**Exercise aim**: Beginning at the line containing "Given: Select the cell Анна Сергеевна Б.", print every line until the records end, keeping each exactly as it is.

++++

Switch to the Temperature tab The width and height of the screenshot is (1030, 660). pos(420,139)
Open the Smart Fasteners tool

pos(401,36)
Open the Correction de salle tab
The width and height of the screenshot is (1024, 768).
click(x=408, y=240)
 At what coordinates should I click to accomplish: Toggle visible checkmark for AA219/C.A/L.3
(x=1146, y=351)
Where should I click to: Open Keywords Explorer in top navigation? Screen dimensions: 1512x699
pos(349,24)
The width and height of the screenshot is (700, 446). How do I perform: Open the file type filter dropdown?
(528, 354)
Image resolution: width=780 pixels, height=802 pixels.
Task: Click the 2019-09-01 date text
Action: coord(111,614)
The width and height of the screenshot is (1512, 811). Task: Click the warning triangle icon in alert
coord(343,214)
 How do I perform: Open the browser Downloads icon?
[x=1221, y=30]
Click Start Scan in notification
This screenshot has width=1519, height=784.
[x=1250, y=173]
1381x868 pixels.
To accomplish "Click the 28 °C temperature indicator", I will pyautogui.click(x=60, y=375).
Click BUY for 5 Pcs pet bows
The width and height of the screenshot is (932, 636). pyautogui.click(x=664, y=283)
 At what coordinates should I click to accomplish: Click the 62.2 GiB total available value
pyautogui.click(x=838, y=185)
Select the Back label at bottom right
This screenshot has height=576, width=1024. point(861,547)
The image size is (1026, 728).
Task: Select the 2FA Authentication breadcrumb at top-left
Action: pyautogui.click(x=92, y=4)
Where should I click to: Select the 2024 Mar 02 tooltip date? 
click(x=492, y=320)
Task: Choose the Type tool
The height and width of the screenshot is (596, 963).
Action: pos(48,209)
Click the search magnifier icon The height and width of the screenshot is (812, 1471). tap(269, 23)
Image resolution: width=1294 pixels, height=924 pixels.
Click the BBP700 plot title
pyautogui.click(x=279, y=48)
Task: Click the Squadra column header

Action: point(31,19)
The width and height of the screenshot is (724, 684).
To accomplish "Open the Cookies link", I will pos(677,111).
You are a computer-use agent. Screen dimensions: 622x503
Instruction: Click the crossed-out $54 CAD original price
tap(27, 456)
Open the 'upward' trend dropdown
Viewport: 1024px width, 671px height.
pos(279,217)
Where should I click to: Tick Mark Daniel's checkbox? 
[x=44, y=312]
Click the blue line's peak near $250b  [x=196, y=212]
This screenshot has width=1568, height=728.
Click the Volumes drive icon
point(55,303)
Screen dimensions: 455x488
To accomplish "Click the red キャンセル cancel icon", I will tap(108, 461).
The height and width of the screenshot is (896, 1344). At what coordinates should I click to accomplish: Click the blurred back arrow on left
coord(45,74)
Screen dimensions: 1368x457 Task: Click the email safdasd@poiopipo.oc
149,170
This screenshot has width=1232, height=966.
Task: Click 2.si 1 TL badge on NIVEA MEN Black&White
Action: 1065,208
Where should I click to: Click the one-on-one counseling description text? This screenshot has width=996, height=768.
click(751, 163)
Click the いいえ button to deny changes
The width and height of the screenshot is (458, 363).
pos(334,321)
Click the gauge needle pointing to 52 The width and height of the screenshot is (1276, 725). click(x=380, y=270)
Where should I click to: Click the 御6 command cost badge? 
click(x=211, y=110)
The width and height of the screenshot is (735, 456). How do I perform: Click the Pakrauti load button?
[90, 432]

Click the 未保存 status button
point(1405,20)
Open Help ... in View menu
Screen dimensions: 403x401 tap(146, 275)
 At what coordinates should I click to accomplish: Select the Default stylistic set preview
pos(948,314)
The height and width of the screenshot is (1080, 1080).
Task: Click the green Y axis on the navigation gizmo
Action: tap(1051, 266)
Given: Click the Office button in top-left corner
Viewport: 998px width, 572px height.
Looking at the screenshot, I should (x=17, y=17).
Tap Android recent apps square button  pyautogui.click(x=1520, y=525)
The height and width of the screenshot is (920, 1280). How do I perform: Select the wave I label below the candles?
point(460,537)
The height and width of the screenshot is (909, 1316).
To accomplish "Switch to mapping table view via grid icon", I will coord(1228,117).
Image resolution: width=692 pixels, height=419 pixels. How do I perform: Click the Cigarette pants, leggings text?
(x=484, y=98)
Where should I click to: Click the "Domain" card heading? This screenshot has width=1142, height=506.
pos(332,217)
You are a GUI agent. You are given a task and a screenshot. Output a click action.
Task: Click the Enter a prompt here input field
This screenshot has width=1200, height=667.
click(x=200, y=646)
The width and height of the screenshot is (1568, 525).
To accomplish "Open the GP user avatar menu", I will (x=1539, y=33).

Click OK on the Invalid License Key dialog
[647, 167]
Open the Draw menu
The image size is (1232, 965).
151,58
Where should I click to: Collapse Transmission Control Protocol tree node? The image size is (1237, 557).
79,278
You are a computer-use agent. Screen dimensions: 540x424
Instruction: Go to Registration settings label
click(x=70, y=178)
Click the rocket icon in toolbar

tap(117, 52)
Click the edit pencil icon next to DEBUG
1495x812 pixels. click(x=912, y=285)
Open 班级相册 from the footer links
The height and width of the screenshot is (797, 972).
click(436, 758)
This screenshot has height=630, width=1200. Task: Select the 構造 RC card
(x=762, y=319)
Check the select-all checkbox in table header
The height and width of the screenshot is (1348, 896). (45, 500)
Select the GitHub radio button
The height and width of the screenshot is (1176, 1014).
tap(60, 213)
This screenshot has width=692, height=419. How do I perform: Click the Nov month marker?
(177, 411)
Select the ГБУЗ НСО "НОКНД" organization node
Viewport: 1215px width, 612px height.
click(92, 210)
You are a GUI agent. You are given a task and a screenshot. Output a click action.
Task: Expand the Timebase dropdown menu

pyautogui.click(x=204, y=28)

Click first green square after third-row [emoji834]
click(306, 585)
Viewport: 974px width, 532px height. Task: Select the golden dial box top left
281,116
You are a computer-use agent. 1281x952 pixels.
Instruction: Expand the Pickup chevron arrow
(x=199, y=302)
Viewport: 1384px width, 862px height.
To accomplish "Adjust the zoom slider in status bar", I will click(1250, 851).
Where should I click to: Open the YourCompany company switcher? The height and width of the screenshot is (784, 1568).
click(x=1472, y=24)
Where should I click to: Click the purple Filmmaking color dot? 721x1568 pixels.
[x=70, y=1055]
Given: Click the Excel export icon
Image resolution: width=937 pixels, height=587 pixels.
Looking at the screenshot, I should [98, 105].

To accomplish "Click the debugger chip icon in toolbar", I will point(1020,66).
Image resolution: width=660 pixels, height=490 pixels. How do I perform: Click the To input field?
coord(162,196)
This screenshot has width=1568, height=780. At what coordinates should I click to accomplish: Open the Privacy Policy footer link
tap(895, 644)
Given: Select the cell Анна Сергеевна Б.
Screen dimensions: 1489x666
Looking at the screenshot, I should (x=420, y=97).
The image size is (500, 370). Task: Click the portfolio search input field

++++

**Result**:
Given: Select the cell Анна Сергеевна Б.
Screen dimensions: 1489x666
Looking at the screenshot, I should (x=420, y=97).
The image size is (500, 370). Task: Click the portfolio search input field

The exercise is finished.